Story/thread #1 -The life and times of an interrupt: What happens when some piece of hardware signals the CPU that it needs attention? Interrupts can cause chaos when an interrupt-scheduled piece of code interrupts another code halfway through some larger operation, so that leads on to a section on threads, critical regions, and atomicity.

Story/thread #2 - What happens on a systemcall: After a userland application program calls a kernel subroutine, what happens and how is that kept secure?

Story/thread #3 - How addresses get translated in Linux/MIPS: A fairly long story of virtual memory and how the MIPS hardware serves the Linux memory map.

(The first two threads are covered in this part in this series and the third covered next in Part 4. Part 1, if you remember, was a high level view of GNU/Linux and how it operates on the MIPS 32k/64k architecture.)

Thread #1: The Life and Times of an Interrupt
It all starts when something happens in the real world: Maybe you tapped a key on the keyboard. The device controller hardware picks up the data and activates an interrupt signal.

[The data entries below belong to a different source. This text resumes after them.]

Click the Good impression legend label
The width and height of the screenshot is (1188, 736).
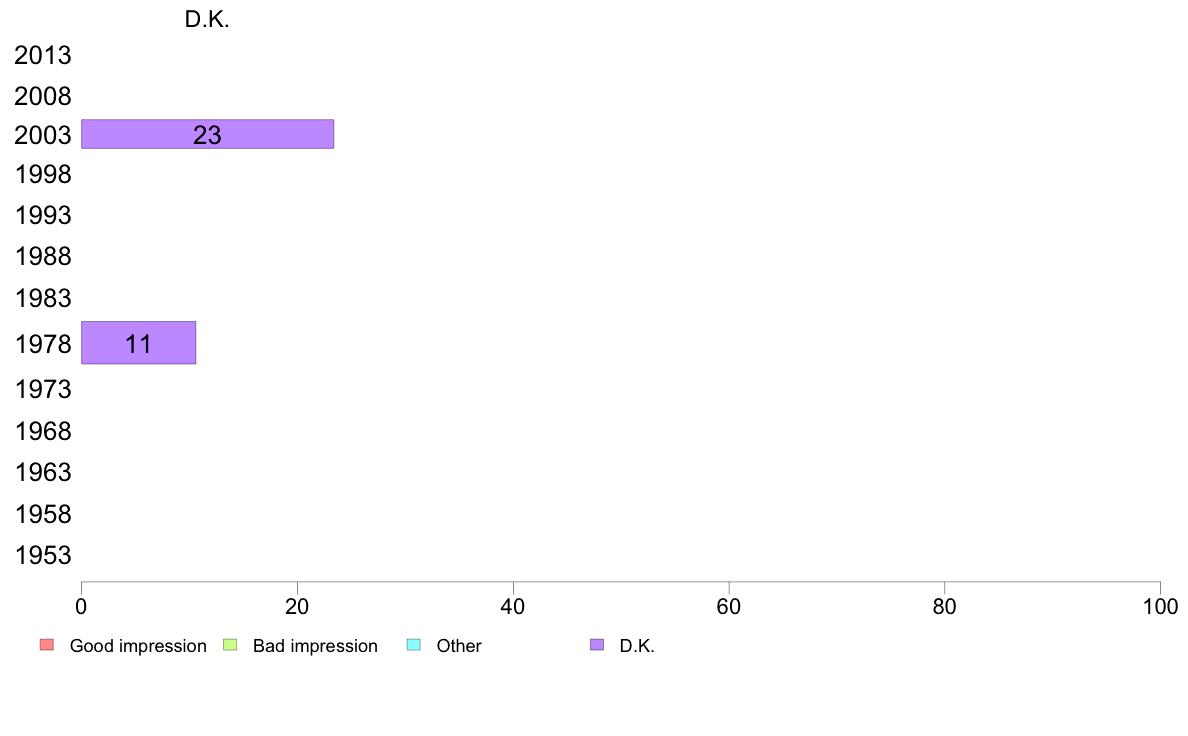click(138, 646)
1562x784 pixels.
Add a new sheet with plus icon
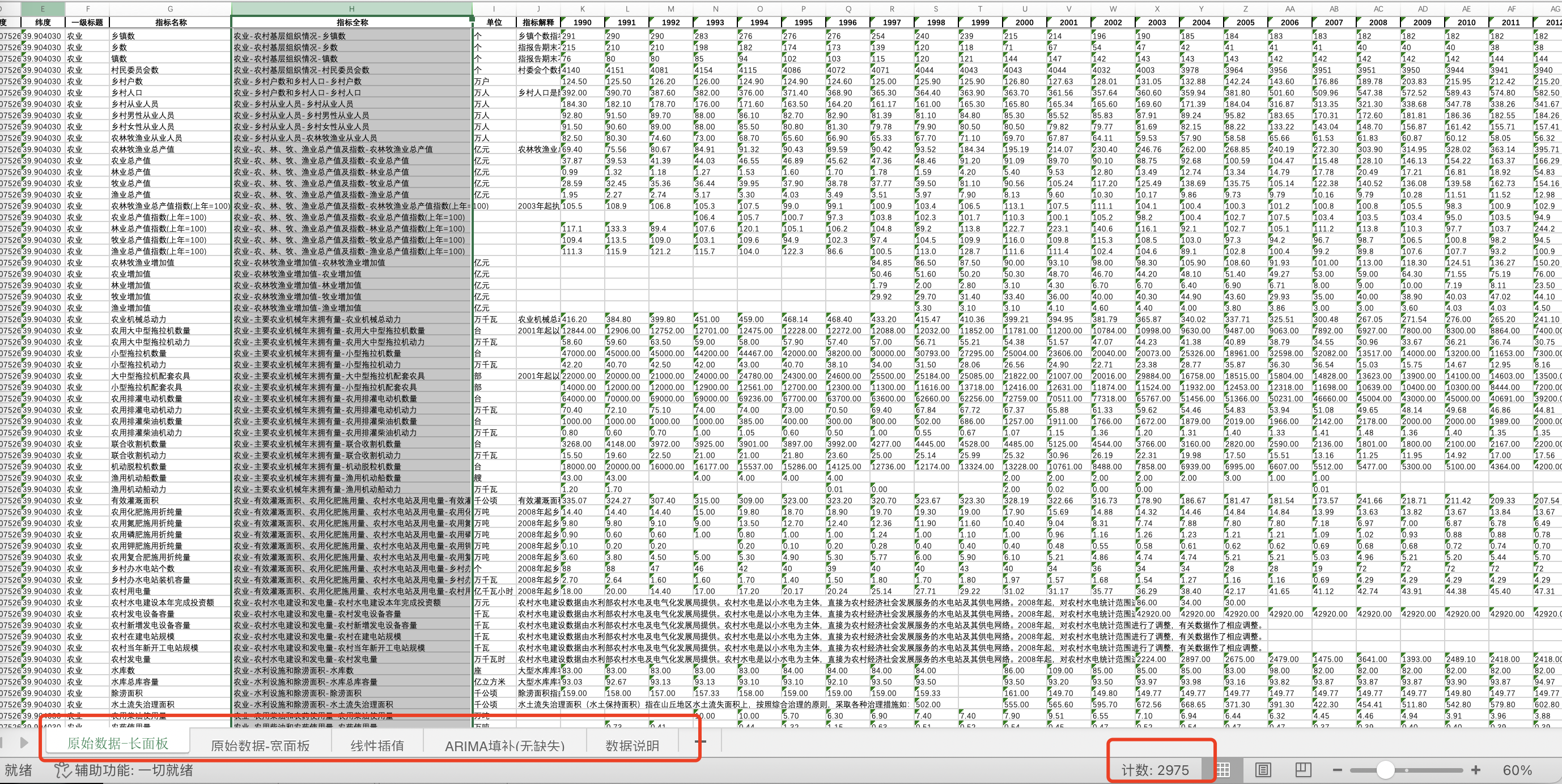(700, 741)
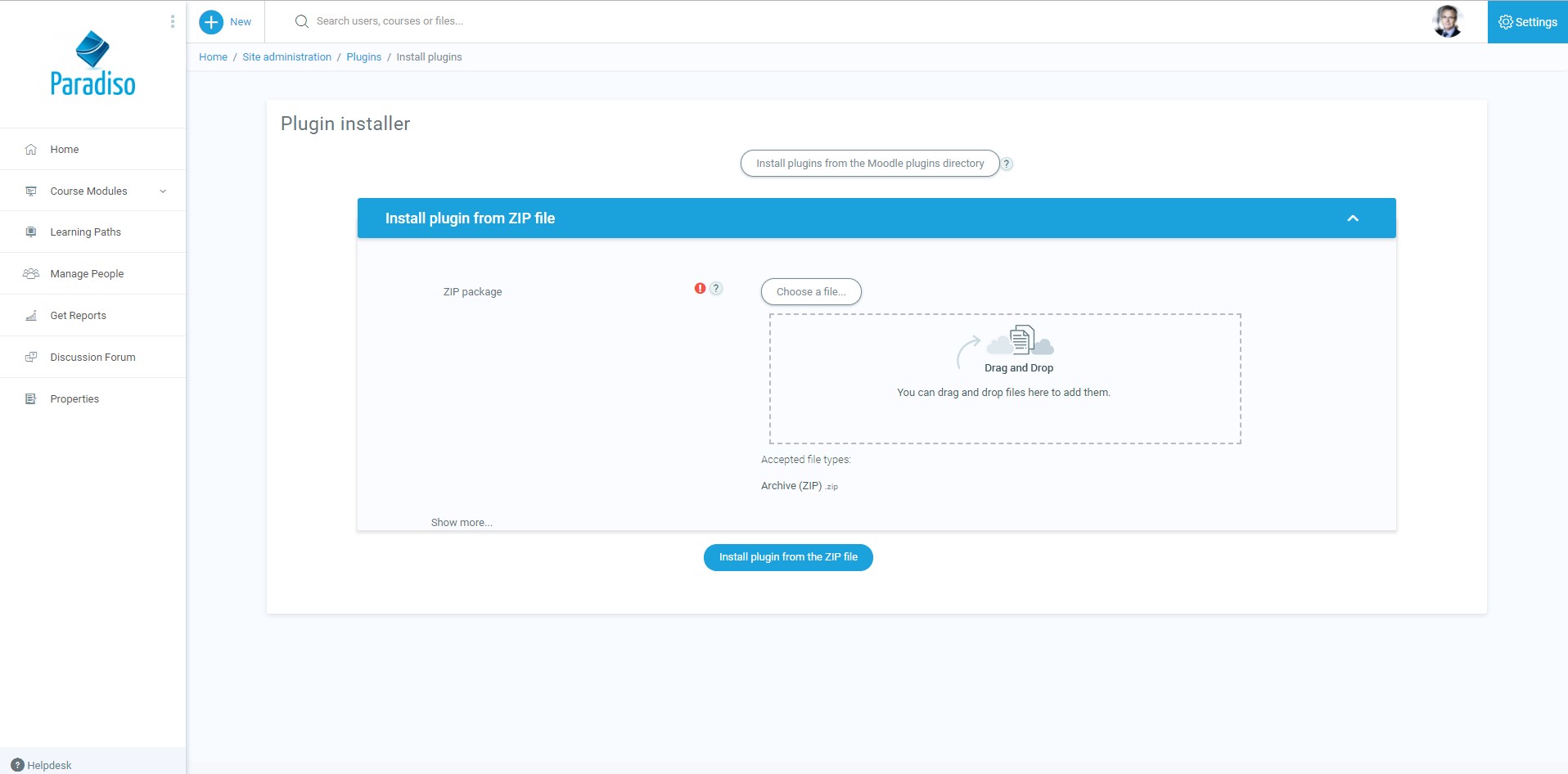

That wends its way - probably via various pieces of hardware outside the CPU, which are all different and not interesting right now - until it shows up as the activation of one of the CPU's interrupt signals, most often one of Int0-5*.

The CPU hardware polls those inputs on every clock cycle. The Linux kernel sometimes disables interrupts, but not often; most often, the CPU is receptive. The CPU responds by taking an interrupt exception the next time it's ready to fetch an instruction.

It's sometimes difficult to get across just how fast this happens. A 500-MHz MIPS CPU presented with an interrupt will fetch the first instruction of the exception handler (if in cache) within 3 to 4 clocks: That's 8 nanoseconds.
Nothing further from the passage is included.